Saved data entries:
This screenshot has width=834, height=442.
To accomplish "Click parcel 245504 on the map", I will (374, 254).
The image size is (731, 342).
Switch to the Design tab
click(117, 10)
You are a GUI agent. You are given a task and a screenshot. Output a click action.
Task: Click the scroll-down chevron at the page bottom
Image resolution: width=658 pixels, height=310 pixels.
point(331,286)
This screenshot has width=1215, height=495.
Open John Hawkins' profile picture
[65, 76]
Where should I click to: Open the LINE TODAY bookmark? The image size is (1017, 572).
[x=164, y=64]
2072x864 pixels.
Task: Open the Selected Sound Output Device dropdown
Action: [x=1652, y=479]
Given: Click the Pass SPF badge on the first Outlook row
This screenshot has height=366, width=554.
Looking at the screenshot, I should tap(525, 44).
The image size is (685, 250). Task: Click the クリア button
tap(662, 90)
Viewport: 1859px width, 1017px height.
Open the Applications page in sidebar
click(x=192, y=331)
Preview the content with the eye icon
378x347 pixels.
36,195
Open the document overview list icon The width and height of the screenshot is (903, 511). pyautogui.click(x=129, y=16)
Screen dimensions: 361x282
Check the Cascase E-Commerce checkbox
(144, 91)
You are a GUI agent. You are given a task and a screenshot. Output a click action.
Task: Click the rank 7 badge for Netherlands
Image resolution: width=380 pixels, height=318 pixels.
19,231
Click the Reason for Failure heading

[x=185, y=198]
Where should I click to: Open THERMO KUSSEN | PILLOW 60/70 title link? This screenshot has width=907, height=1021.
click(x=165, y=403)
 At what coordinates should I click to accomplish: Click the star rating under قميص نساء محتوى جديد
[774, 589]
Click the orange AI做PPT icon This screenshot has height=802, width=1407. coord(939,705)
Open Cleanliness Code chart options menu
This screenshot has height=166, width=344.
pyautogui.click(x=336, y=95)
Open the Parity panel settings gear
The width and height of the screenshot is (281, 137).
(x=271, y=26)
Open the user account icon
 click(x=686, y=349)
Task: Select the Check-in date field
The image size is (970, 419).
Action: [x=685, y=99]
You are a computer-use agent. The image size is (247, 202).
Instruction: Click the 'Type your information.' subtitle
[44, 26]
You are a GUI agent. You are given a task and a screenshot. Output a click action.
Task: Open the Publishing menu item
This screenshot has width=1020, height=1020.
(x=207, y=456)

• _YOUR INSTRUCTIONS_
From the line containing "At what coordinates" to the final line of the data above, transcribe every line exactly and nothing more.

• _TASK OUTPUT_
 At what coordinates should I click to accomplish: Click the star rating under قميص نساء محتوى جديد
[774, 589]
Click the orange AI做PPT icon This screenshot has height=802, width=1407. coord(939,705)
Open Cleanliness Code chart options menu
This screenshot has height=166, width=344.
pyautogui.click(x=336, y=95)
Open the Parity panel settings gear
The width and height of the screenshot is (281, 137).
(x=271, y=26)
Open the user account icon
 click(x=686, y=349)
Task: Select the Check-in date field
The image size is (970, 419).
Action: [x=685, y=99]
You are a computer-use agent. The image size is (247, 202).
Instruction: Click the 'Type your information.' subtitle
[44, 26]
You are a GUI agent. You are given a task and a screenshot. Output a click action.
Task: Open the Publishing menu item
This screenshot has width=1020, height=1020.
(x=207, y=456)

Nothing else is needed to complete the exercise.